Cette semaine, mon collègue de travail m’a envoyé une vidéo, comme il aime le faire régulièrement. Je ne les ouvre pas toujours, mais cette fois-ci, le titre m’a fait frissonner, je l’ai donc ouverte à la seconde où je l’ai reçue : « Un jeune de 15 ans se suicide à cause de textos qu’il recevait de ses copains de classe. »

Je regardai la vidéo et j’avais la chair de poule, je pensais à ce que j’avais enduré durant ma jeunesse, je pensais à mes enfants, je priais en silence qu’ils n’aient jamais dans leur cercle d’amis des enfants pareils.

L’intimidation entre jeunes est une réalité inquiétante. Ce qui peut partir d’une plaisanterie de mauvais goût peut prendre des proportions affolantes dans la tête d’un adolescent en mal-être, qui peut ensuite cultiver une haine et un manque d’estime de soi exacerbé.

À mon époque, j’étais la plus religieuse de ma classe, je portais jupe et collants toute l’année, je mangeais uniquement ce que ma mère me donnait et ne participais pas à certaines sorties que mes parents jugeaient en désaccord avec notre façon de vivre. Tous ces choix faisaient de moi une proie parfaite pour les vautours de la classe. Mais ma force de caractère et l’étreinte permanente de mes parents ont fait qu’ils m’ont vite laissé tomber et ont cherché une victime plus facile à détruire.

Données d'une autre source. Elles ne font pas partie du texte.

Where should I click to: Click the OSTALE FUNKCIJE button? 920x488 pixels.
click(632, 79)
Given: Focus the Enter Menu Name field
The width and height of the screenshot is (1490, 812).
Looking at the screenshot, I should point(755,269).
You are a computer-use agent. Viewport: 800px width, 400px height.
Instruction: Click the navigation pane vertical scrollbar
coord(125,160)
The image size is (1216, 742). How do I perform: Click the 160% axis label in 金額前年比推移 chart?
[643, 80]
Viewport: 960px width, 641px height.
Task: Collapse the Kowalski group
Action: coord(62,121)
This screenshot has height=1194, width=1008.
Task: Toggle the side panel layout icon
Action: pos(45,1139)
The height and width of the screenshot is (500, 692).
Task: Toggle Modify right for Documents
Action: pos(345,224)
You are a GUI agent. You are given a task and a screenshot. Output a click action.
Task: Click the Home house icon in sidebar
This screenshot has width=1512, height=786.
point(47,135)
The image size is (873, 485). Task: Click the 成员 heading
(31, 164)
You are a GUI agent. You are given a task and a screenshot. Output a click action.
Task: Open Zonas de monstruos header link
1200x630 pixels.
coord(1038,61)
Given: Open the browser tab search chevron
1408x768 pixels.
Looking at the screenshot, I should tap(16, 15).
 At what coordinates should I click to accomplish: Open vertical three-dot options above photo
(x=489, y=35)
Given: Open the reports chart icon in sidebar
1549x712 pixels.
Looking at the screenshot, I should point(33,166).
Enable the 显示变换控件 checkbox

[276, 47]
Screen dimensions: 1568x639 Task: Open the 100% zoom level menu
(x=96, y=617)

C’est tombé sur cette pauvre Déborah. Déborah était une jeune fille tout ce qu’il y a d’adorable, mais la pauvre enfant venait d’une famille aux modestes moyens. À 15 ans, ne jamais pouvoir s’acheter un nouveau vêtement (je bénis l’école de mes enfants qui a mis en place le port de l’uniforme), ne pas ramener de cadeaux aux anniversaires, ou ne jamais pouvoir s’offrir une coupe chez le coiffeur, ça peut être très violent. Qui plus est lorsqu’on a une bande de gosses pourris gâtés qui nous rappellent à chaque occasion combien la vie est injuste. À la cantine, personne ne la laissait s’asseoir à côté d’elles. En sport, personne ne la prenait dans son équipe. À la récréation, elle se retrouvait encore et toujours seule. Elle n’était évidemment jamais invitée nulle part. Sans compter les fois incalculables où elles lui ont tiré les cheveux, où elles lui ont caché ses lunettes, où elles l’ont fait tomber à coups de croche-pattes ou autres méchancetés sans nom.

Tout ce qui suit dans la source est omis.